Exercise text
******
Using simulation-based education to improve residents’ clinical decision making skills in developing countries

Ibrahim Bashan, James M Cooke, Deborah M Rooney.

Abstract
Background
Recently, a significant increase occured in the use of medical simulation technology for teaching and assessment. Improved patient safety during medical education has driven simulation-based education (SBE), particularly in resident education. Although many countries have integrated SBE into their undergraduate programs, some developing countries, including Turkey, have been slow to apply SBE into their graduate programs. We propose a review of existing examples of SBE used which may promote the implementation of similar curricula in developing countries.

Methods
To derive a representative sample of relevant curricula, we performed a web-based literature review using the search terms “simulation” and (“ graduate, resident”) and (“clinical decision-making” or ‘‘clinical reasoning”) and “training’’.
******
Exercise requirements
• A. According to the simulation-based education abstract, which developing country has been slow to apply simulation-based education in its graduate programs?
• B. For each statement, say whether the simulation-based education abstract agrees, and quote the words that decide it. (i) The authors searched the literature on the web. (ii) Many countries have integrated simulation-based education into their graduate programs. (iii) Improved patient safety has driven simulation-based education.
• C. Resume the simulation-based education abstract after its last sentence.
The listing that follows comes from a separate source.

Supplied information
******
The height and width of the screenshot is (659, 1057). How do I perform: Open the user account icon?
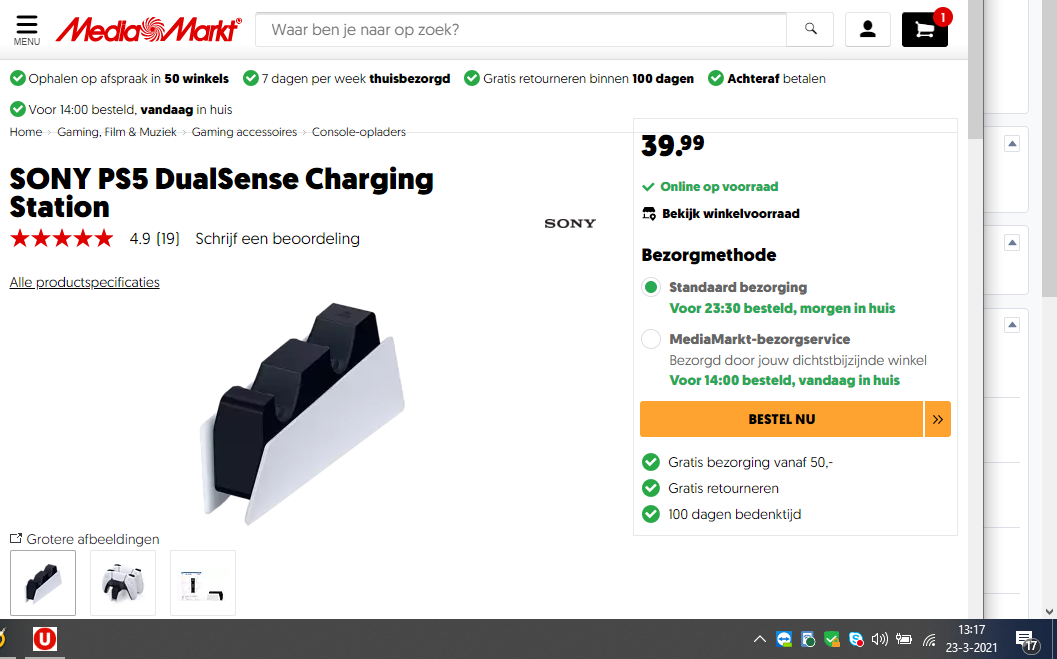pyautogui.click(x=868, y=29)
******
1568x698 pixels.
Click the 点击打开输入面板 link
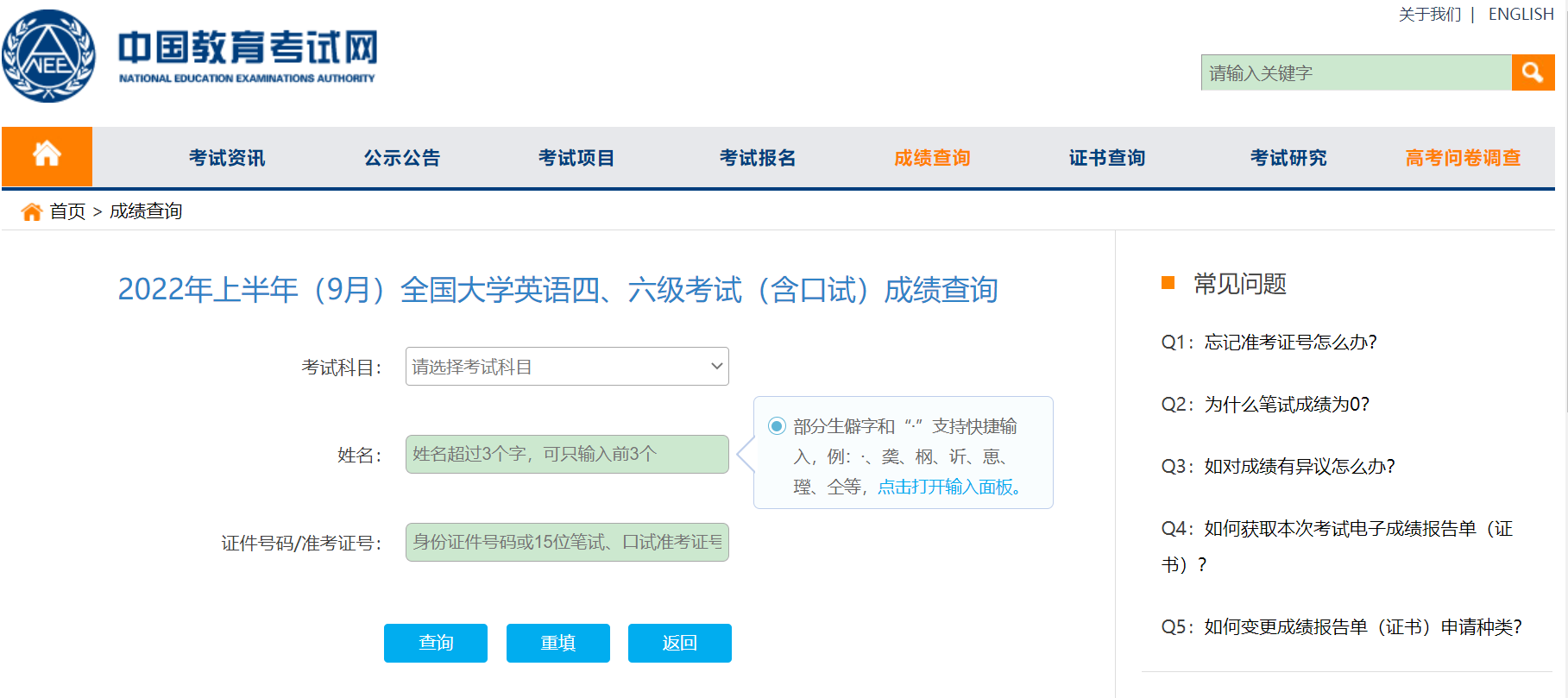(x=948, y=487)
******
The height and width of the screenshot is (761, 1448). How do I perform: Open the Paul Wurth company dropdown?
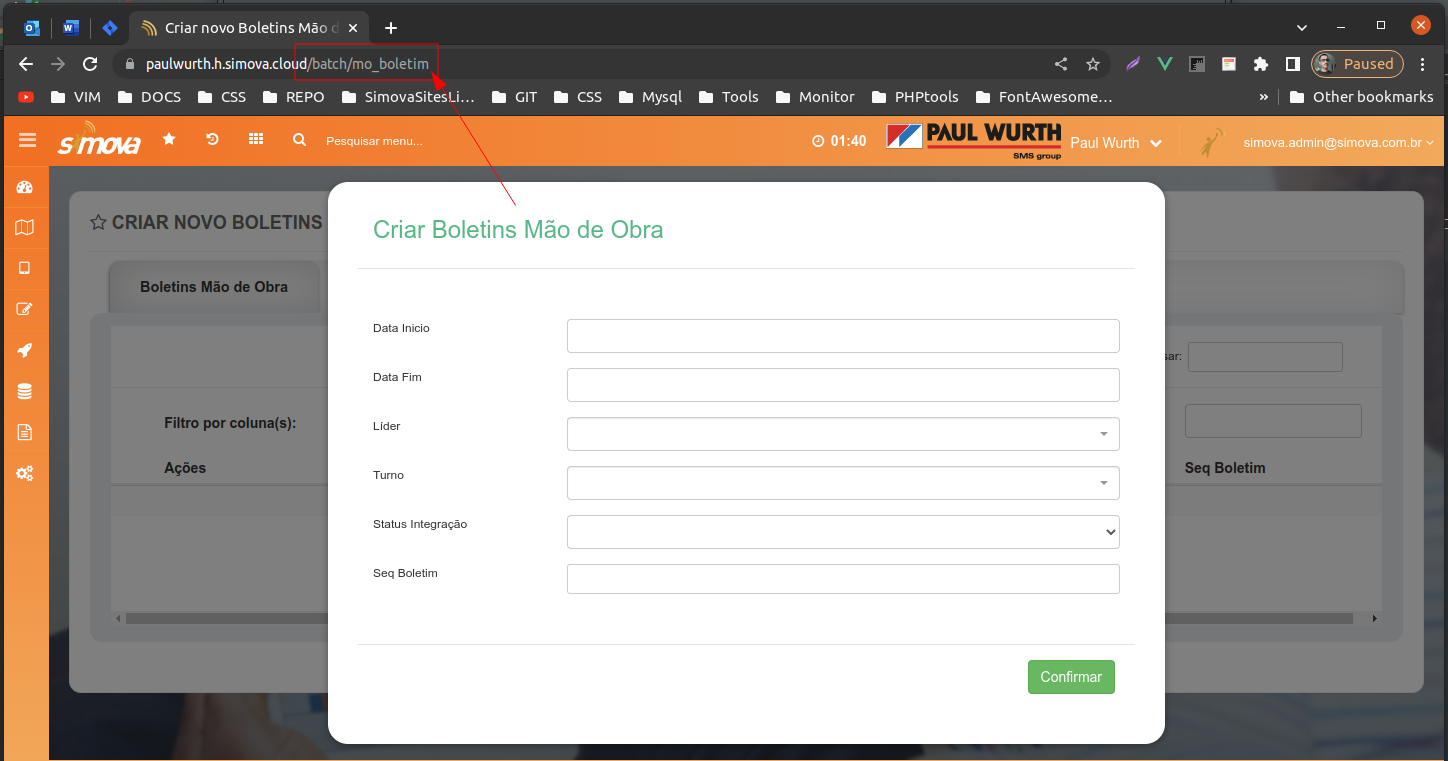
******
Answers by task
• A. Turkey

• B.
(i) Yes: "we performed a web-based literature review"
(ii) No: "many countries have integrated SBE into their undergraduate programs"
(iii) Yes: "Improved patient safety during medical education has driven simulation-based education (SBE)"

• C.
Results
Of the 83 original articles, ten resulting articles were relevant to SBE used to support residents’ clinical decision-making in six clinical areas. We summarize the ten curricula and discuss them in the context of three primary considerations (course administration, content development, and assessment program evaluation) so they may be applied in similar graduate curricula in Turkey and others.
Conclusions
It is obvious that simulation-based education offers benefits. In particular, graduate-level training programs used to support clinical decision-making are critical to the development of competent physicians around the world.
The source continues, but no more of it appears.